The complete study is accessible here.
**Interview with Dr. Marc Succi on the Use of ChatGPT for BI-RADS Assessment**
**Editor:** Thank you, Dr. Succi, for joining us today. Your recent research published in *Clinical Imaging* reveals some promising results regarding the use of ChatGPT in assigning BI-RADS scores. Can you summarize the main findings for our audience?
**Dr. Succi:** Thank you for having me. Our study focused on the ability of ChatGPT-4 and its enhanced version, ChatGPT-4o, to accurately assign BI-RADS scores to mammograms and breast ultrasounds. We found that these models demonstrated a modest overall accuracy of about 66.2% across various BI-RADS categories. Notably, they performed considerably better with high-risk BI-RADS 5 cases, achieving accuracy rates of around 84.4% for GPT-4 and 88.9% for GPT-4o.
**Editor:** That’s impressive! However, you mentioned challenges with lower BI-RADS categories. Can you elaborate on that?
**Dr. Succi:** Certainly. While the models excelled in identifying high-risk cases, they struggled significantly with lower BI-RADS categories, particularly BI-RADS 3, where they recorded a concerning 0% accuracy. This highlights the limitations of current AI models in certain contexts and suggests that more work is needed to enhance their capabilities in this area.
**Editor:** What do you think this means for radiologists and the future of AI in medical imaging?
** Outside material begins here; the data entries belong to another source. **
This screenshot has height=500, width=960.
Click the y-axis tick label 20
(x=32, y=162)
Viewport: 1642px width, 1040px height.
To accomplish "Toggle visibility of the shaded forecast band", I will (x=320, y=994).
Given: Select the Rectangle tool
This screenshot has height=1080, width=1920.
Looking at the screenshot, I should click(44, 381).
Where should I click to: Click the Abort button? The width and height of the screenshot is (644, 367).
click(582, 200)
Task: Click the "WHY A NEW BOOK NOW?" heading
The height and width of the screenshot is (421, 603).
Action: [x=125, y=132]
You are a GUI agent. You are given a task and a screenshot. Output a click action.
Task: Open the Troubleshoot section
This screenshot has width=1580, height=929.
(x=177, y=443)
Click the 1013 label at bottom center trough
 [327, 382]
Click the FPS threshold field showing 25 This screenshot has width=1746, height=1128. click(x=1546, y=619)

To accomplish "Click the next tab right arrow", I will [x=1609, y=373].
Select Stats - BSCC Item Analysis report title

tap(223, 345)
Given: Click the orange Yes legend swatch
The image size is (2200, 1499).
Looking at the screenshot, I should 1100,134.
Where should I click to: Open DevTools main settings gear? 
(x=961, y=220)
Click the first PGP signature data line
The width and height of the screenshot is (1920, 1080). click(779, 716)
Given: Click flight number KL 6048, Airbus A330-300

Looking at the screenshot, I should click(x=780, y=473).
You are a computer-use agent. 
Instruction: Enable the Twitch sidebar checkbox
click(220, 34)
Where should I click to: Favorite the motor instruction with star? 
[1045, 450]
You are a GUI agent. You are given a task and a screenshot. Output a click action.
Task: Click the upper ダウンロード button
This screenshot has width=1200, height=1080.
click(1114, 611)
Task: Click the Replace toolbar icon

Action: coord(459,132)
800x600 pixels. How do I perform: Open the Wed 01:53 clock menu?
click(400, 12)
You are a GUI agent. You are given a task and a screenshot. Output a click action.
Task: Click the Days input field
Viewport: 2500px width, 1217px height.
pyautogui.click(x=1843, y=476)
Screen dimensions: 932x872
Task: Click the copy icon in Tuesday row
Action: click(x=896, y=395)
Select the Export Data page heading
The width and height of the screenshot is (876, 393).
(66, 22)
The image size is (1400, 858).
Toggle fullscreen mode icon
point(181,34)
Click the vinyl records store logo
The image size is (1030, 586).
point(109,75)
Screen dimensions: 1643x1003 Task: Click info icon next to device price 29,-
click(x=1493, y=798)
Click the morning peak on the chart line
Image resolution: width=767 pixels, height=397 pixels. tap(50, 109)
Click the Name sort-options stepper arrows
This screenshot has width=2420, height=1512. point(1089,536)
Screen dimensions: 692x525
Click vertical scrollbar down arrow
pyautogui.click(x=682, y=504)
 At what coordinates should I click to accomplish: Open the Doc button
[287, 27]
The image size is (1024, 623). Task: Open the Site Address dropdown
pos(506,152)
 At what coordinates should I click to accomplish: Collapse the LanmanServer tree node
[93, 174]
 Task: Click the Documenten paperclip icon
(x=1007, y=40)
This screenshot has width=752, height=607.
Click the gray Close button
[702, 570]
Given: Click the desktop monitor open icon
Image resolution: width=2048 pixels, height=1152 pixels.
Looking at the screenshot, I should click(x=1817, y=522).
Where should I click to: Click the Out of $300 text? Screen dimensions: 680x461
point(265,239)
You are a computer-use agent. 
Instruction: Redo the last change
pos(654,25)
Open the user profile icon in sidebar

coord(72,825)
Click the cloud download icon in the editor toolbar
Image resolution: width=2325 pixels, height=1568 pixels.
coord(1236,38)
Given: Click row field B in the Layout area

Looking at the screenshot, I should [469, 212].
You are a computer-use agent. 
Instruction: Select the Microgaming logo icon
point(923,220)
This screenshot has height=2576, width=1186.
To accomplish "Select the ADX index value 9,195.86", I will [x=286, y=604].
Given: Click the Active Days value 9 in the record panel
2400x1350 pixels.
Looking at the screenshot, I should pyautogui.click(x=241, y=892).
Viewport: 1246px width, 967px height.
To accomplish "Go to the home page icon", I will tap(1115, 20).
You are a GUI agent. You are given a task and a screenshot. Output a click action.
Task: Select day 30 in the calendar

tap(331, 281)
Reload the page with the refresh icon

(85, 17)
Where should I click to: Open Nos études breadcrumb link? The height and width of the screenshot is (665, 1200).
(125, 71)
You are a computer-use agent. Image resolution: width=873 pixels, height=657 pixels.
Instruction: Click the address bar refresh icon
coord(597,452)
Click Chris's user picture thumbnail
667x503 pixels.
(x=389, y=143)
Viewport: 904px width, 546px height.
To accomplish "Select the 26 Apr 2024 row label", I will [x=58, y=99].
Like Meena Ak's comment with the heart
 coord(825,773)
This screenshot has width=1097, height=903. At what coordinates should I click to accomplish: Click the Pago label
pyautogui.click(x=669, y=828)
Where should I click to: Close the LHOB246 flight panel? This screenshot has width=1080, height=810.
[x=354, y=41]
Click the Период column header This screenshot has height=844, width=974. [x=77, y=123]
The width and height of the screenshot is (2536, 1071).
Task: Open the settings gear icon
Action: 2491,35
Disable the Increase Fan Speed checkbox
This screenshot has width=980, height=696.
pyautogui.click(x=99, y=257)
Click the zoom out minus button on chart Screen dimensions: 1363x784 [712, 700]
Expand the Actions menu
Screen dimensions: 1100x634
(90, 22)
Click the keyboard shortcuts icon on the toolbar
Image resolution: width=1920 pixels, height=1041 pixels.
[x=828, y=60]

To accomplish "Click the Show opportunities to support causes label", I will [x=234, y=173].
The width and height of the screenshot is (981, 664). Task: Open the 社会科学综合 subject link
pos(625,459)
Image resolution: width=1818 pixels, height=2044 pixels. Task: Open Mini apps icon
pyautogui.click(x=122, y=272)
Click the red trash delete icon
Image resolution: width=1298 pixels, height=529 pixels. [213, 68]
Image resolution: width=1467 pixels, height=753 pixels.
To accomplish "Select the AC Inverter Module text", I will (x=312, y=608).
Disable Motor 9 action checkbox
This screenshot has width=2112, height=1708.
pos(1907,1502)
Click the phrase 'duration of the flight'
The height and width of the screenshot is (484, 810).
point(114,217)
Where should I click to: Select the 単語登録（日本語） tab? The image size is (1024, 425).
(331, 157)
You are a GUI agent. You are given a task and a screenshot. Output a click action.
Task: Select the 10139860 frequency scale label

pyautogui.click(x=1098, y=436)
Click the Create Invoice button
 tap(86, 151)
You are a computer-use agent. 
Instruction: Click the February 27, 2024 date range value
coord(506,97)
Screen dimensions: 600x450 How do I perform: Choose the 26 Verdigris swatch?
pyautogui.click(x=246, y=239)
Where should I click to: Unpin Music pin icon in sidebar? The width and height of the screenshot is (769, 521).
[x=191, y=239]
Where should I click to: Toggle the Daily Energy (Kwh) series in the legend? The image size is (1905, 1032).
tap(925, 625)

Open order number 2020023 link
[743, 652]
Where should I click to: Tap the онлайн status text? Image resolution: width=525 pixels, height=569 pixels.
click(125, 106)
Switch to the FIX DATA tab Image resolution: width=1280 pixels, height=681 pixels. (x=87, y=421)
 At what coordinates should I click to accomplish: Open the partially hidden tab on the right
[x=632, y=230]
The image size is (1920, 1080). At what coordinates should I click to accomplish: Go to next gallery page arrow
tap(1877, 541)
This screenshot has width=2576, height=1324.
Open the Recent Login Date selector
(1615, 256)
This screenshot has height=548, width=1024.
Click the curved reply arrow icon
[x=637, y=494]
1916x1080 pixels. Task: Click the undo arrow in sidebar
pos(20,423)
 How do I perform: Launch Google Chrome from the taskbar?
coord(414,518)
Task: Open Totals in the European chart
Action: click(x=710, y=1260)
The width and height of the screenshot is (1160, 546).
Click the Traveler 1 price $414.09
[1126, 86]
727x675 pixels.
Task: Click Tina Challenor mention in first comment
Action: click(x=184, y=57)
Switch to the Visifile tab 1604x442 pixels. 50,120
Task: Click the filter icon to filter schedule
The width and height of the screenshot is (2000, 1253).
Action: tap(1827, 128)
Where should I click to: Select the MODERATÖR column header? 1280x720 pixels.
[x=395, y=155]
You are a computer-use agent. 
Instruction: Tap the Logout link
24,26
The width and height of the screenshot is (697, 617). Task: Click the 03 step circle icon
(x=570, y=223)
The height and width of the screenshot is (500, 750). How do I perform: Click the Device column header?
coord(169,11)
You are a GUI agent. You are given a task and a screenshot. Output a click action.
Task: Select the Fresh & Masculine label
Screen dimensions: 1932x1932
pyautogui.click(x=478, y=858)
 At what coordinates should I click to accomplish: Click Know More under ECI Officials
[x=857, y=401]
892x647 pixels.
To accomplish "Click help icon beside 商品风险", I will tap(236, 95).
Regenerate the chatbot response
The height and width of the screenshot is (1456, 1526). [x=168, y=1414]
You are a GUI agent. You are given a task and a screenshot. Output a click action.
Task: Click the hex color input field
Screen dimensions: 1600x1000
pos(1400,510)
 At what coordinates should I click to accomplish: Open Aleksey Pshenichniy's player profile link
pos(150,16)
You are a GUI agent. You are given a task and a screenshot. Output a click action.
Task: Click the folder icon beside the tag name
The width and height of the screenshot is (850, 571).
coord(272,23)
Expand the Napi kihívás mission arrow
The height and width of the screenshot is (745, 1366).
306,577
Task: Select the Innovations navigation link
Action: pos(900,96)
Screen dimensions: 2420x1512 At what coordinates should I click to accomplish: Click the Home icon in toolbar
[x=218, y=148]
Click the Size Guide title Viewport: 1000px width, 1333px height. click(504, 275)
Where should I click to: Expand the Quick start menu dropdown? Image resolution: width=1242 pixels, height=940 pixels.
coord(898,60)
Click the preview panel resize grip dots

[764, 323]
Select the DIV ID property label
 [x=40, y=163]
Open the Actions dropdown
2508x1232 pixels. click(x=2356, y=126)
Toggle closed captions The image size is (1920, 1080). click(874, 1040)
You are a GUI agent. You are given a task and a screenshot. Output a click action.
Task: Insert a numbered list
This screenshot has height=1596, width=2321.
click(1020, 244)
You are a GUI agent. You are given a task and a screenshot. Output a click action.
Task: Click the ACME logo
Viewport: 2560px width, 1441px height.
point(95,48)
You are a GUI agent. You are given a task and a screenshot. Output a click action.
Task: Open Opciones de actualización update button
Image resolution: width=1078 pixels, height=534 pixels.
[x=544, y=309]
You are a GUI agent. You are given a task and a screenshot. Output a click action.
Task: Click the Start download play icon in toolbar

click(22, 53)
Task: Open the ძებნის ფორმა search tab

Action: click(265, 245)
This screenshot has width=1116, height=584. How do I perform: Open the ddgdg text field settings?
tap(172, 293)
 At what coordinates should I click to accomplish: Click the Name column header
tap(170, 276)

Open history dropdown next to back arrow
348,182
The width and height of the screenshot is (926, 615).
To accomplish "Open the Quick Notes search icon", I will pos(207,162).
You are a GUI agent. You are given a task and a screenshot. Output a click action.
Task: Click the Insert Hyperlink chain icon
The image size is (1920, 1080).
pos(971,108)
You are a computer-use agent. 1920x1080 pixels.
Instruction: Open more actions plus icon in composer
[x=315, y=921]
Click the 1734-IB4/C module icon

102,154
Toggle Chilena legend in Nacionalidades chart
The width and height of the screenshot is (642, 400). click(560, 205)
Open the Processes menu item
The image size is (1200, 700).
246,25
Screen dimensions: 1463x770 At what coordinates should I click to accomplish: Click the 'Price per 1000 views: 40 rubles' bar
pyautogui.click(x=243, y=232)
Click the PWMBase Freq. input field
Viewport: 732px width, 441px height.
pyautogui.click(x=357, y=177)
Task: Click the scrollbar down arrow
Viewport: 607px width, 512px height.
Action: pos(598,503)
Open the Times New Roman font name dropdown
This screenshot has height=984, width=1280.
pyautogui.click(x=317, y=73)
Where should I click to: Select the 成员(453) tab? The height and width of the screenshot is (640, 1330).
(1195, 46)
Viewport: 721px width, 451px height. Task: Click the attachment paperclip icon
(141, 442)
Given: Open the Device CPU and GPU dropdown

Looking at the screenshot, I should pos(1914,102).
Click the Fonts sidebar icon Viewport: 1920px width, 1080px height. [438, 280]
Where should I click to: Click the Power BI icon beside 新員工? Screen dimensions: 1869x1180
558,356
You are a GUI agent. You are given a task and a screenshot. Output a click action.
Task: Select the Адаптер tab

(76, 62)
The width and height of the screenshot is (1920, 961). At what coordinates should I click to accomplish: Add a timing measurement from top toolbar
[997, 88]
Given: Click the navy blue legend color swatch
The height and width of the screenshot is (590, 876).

**Dr. Succi:** Our findings provide a crucial insight into the potential and limitations of using large language models in image interpretation. As AI continues to advance, these tools can certainly assist radiologists by generating preliminary BI-RADS scores or even recommending imaging modalities. However, these models should be viewed as complementary tools that require oversight from trained professionals.
**Editor:** You reference previous studies suggesting the models can recommend imaging modalities based on clinical presentations. How do these findings fit into the larger picture of AI in healthcare?
**Dr. Succi:** These studies reinforce the idea that AI can significantly contribute to the healthcare field by processing vast amounts of data and improving decision-making. However, as our study shows, while these models are promising, they still have limitations that need to be addressed to ensure safe and effective integration into clinical practice.
**Editor:** Thank you, Dr. Succi, for your insights. It sounds like an exciting time for AI in radiology, albeit with challenges ahead.
**Dr. Succi:** Thank you! It’s vital we continue investigating these tools to optimize patient care while ensuring accuracy and safety in interpretations.